Records shown:
·····
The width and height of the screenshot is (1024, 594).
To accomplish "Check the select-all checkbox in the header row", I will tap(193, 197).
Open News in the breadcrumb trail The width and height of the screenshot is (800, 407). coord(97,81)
·····
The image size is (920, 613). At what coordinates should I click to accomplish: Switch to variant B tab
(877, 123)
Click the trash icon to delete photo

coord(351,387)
·····
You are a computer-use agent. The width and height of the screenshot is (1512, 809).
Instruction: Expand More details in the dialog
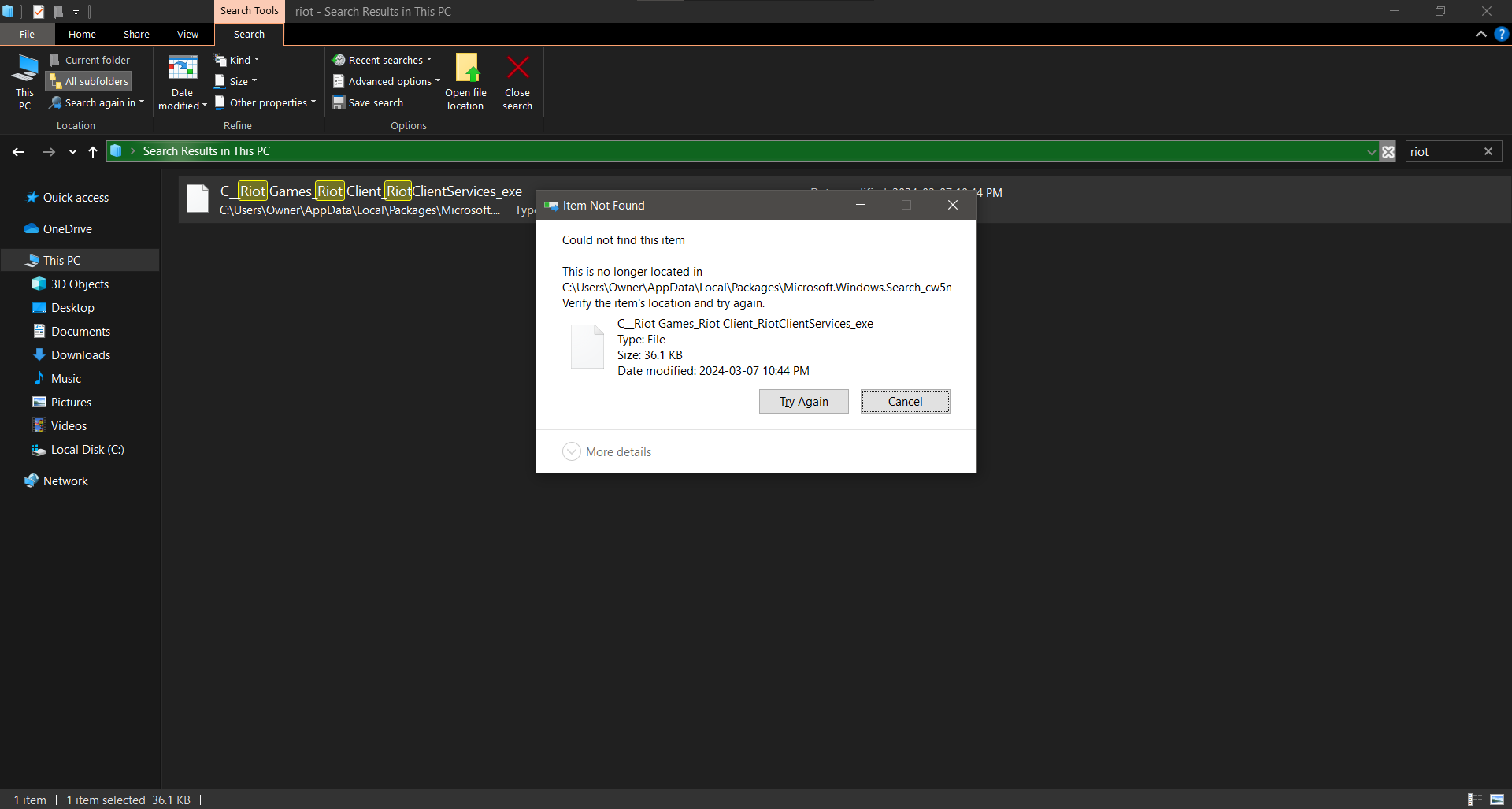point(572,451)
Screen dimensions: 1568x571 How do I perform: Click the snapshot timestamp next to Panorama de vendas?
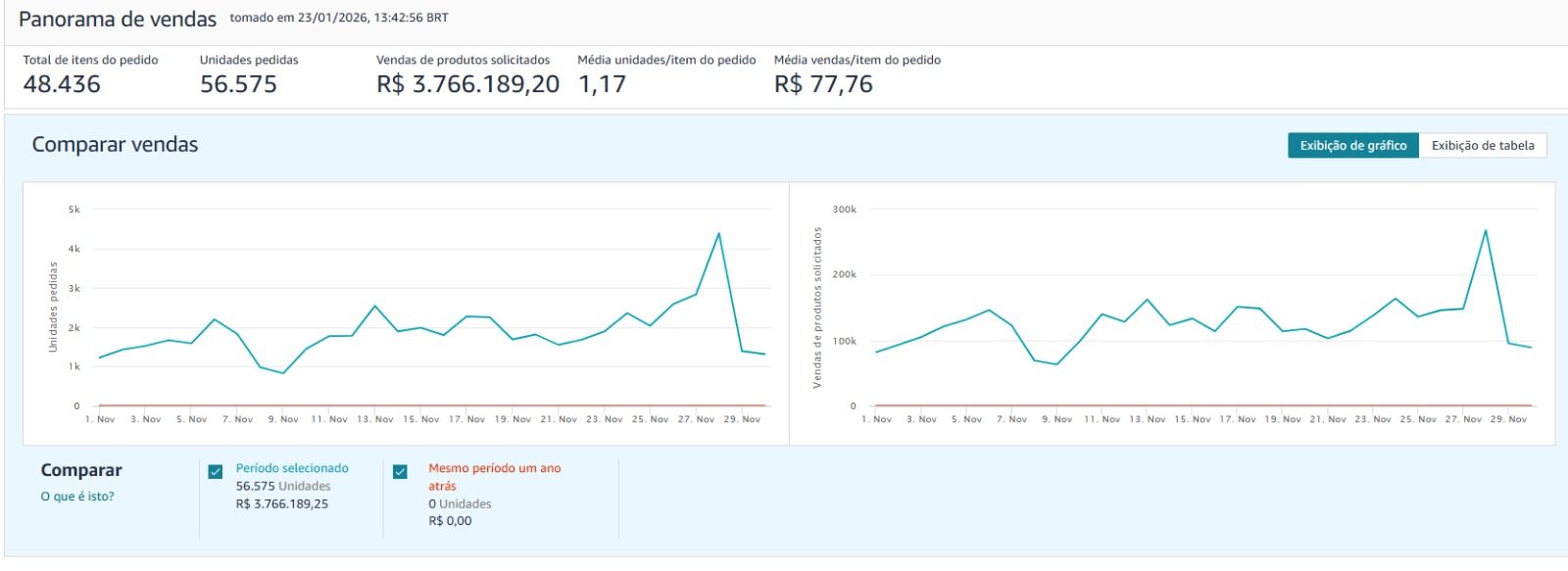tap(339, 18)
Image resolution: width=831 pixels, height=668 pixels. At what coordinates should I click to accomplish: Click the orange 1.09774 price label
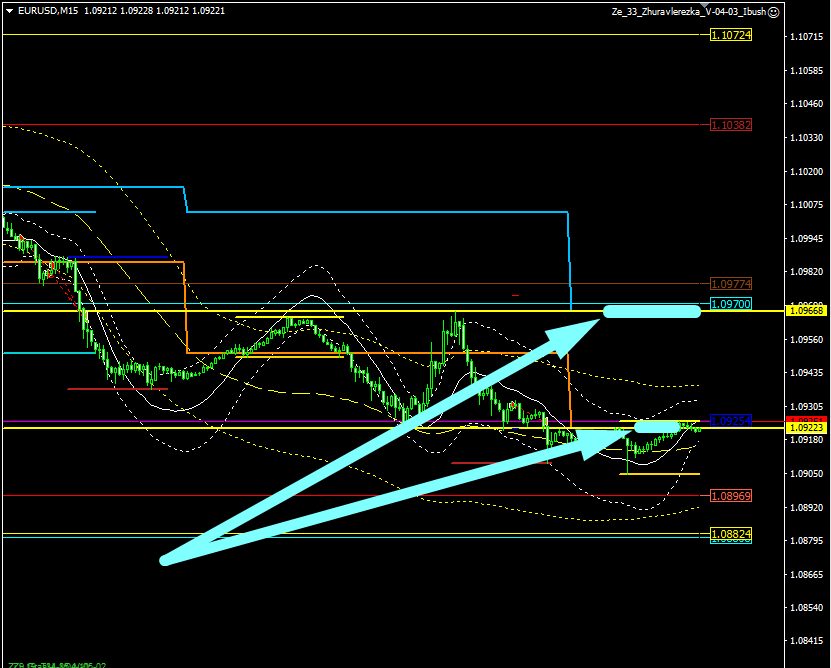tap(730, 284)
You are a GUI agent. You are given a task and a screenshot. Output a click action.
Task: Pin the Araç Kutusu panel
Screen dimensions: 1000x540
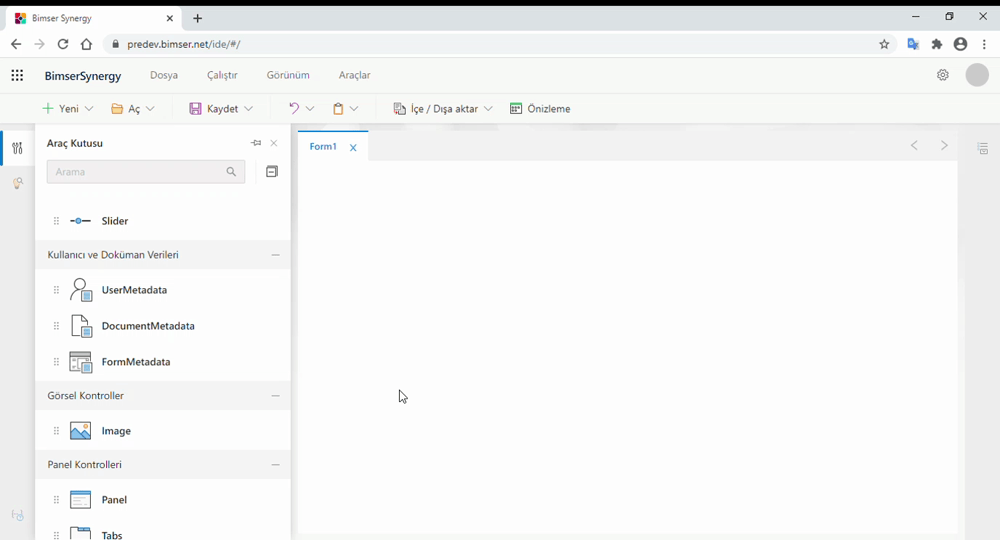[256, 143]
·····
Task brief: Exactly the lines above from the one with "The width and height of the screenshot is (1024, 594)." to the one with "Open News in", both included, are to be quoted; leave the rest out.

Written answer:
The width and height of the screenshot is (1024, 594).
To accomplish "Check the select-all checkbox in the header row", I will tap(193, 197).
Open News in the breadcrumb trail The width and height of the screenshot is (800, 407). coord(97,81)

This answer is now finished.